[Stored data]
○ ○ ○ ○ ○
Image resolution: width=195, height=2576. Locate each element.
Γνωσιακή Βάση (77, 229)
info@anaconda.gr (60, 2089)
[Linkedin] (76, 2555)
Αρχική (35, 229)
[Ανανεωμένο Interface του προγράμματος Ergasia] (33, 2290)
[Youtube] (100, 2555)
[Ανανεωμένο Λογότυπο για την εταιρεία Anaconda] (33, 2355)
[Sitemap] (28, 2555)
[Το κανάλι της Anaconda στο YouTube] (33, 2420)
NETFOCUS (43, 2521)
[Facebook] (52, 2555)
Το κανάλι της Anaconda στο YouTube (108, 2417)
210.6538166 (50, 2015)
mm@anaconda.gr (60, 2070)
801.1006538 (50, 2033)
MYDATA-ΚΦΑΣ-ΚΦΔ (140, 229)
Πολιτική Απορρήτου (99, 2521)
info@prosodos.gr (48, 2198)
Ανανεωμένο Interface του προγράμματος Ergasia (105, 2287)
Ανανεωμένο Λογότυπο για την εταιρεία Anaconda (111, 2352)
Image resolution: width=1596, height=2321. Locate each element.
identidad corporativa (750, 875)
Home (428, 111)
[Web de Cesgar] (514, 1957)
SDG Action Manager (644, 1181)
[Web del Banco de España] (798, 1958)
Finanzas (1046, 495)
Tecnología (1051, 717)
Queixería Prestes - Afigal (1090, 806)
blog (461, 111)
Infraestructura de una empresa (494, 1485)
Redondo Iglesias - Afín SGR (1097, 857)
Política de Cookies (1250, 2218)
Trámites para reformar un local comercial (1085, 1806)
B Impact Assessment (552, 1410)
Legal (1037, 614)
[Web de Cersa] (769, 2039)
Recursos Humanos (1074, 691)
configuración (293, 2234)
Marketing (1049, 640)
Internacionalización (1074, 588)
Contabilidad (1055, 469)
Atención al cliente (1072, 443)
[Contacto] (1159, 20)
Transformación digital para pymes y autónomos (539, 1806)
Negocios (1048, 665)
○ ○ ○ ○ ○
◆ WHAT IS BEING ASKED:
Return, line for line and unchanged, the data from its first line through the line containing "Tecnología (1051, 717)".

◆ TASK RESPONSE:
Image resolution: width=195, height=2576. Locate each element.
Γνωσιακή Βάση (77, 229)
info@anaconda.gr (60, 2089)
[Linkedin] (76, 2555)
Αρχική (35, 229)
[Ανανεωμένο Interface του προγράμματος Ergasia] (33, 2290)
[Youtube] (100, 2555)
[Ανανεωμένο Λογότυπο για την εταιρεία Anaconda] (33, 2355)
[Sitemap] (28, 2555)
[Το κανάλι της Anaconda στο YouTube] (33, 2420)
NETFOCUS (43, 2521)
[Facebook] (52, 2555)
Το κανάλι της Anaconda στο YouTube (108, 2417)
210.6538166 (50, 2015)
mm@anaconda.gr (60, 2070)
801.1006538 (50, 2033)
MYDATA-ΚΦΑΣ-ΚΦΔ (140, 229)
Πολιτική Απορρήτου (99, 2521)
info@prosodos.gr (48, 2198)
Ανανεωμένο Interface του προγράμματος Ergasia (105, 2287)
Ανανεωμένο Λογότυπο για την εταιρεία Anaconda (111, 2352)
Image resolution: width=1596, height=2321. Locate each element.
identidad corporativa (750, 875)
Home (428, 111)
[Web de Cesgar] (514, 1957)
SDG Action Manager (644, 1181)
[Web del Banco de España] (798, 1958)
Finanzas (1046, 495)
Tecnología (1051, 717)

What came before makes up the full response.